—N'est-ce pas cette veuve Martial qui a montré tant de cynisme dans les débats?

—Elle-même.

—Et qu'a-t-elle fait encore?

—Elle avait demandé à être enfermée dans le même cabanon que sa fille jusqu'au moment de leur exécution. On avait accédé à sa demande. Sa fille, beaucoup moins endurcie qu'elle, paraît s'amollir à mesure que le moment fatal approche, tandis que l'assurance diabolique de la veuve augmente encore, s'il est possible. Tout à l'heure le vénérable aumônier de la prison est entré dans leur cachot pour leur offrir les consolations de la religion. La fille se préparait à les accepter, lorsque sa mère, sans perdre un moment son sang-froid glacial, l'a accablée, elle et l'aumônier, de si indignes sarcasmes, que ce vénérable prêtre a dû quitter le cachot après avoir en vain tenté de faire entendre quelques saintes paroles à cette femme indomptable.
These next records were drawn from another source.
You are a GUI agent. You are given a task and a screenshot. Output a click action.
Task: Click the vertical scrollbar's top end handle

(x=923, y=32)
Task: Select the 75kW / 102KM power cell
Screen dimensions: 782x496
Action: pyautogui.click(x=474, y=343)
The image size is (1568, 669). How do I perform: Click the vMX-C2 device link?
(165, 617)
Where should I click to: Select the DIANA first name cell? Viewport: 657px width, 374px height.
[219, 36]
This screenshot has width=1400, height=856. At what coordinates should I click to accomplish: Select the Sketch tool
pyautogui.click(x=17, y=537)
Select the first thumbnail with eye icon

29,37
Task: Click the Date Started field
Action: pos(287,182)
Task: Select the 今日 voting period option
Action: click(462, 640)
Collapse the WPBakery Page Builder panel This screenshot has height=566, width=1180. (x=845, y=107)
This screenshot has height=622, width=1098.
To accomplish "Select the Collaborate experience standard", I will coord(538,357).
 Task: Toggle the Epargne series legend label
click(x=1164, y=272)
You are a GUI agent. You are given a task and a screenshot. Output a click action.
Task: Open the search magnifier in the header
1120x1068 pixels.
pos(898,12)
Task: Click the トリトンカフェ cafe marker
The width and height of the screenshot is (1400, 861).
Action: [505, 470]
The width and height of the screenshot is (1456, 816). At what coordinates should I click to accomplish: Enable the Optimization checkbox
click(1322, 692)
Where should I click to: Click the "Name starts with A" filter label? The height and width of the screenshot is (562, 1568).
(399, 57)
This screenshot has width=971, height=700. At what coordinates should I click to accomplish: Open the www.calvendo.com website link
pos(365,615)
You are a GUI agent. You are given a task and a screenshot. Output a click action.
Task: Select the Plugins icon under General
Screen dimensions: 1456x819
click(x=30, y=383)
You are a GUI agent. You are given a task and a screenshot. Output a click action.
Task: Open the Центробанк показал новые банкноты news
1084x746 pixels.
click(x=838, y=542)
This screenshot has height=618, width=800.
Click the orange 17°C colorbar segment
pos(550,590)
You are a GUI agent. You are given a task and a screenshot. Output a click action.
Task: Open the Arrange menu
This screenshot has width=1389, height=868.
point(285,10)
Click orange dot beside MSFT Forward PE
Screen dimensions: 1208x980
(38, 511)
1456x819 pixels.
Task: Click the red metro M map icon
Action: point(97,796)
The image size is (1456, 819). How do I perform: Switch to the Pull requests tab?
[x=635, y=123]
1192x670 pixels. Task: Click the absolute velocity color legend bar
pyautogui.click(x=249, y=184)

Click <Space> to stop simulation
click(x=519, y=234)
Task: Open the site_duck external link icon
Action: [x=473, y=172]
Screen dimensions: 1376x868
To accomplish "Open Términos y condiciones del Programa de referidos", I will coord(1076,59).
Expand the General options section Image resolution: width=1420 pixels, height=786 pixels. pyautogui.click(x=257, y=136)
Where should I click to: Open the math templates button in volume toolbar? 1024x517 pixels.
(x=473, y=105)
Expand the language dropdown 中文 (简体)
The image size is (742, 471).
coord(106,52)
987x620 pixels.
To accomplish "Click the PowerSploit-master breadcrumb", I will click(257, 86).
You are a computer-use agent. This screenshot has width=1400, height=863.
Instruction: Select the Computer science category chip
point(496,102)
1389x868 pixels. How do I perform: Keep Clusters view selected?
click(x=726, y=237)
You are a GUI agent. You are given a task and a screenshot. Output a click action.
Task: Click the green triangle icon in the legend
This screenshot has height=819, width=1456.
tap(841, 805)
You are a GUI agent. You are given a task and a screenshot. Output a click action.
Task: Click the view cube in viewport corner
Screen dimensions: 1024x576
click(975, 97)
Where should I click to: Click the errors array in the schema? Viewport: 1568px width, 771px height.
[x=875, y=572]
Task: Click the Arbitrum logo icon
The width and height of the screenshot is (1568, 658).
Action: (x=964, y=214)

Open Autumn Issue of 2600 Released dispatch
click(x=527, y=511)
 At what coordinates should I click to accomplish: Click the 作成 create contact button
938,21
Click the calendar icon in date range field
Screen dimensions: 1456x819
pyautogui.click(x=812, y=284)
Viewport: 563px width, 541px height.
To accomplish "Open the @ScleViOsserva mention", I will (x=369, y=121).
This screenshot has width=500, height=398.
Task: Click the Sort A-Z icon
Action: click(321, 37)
—À la veille de monter à l'échafaud! une telle audace est vraiment effrayante, dit le docteur.

—Du reste, on dirait une de ces familles poursuivies par la fatalité antique. Le père est mort sur l'échafaud, un autre fils est au bagne, un autre, aussi condamné à mort, s'est dernièrement évadé. Le fils aîné seul et deux jeunes enfants ont échappé à cette épouvantable contagion. Pourtant cette femme a fait demander à ce fils aîné, le seul honnête homme de cette exécrable race, de venir demain matin recevoir ses dernières volontés.

—Quelle entrevue!

—Vous n'êtes pas curieux d'y assister?

—Franchement non. Vous connaissez mes principes au sujet de la peine de mort, et je n'ai pas besoin d'un si affreux spectacle pour m'affermir encore dans ma manière de voir. Si cette terrible femme porte son caractère indomptable jusque sur l'échafaud, quel déplorable exemple pour le peuple!

—Il y a encore quelque chose dans cette double exécution qui me paraît très-singulier, c'est le jour qu'on a choisi pour la faire.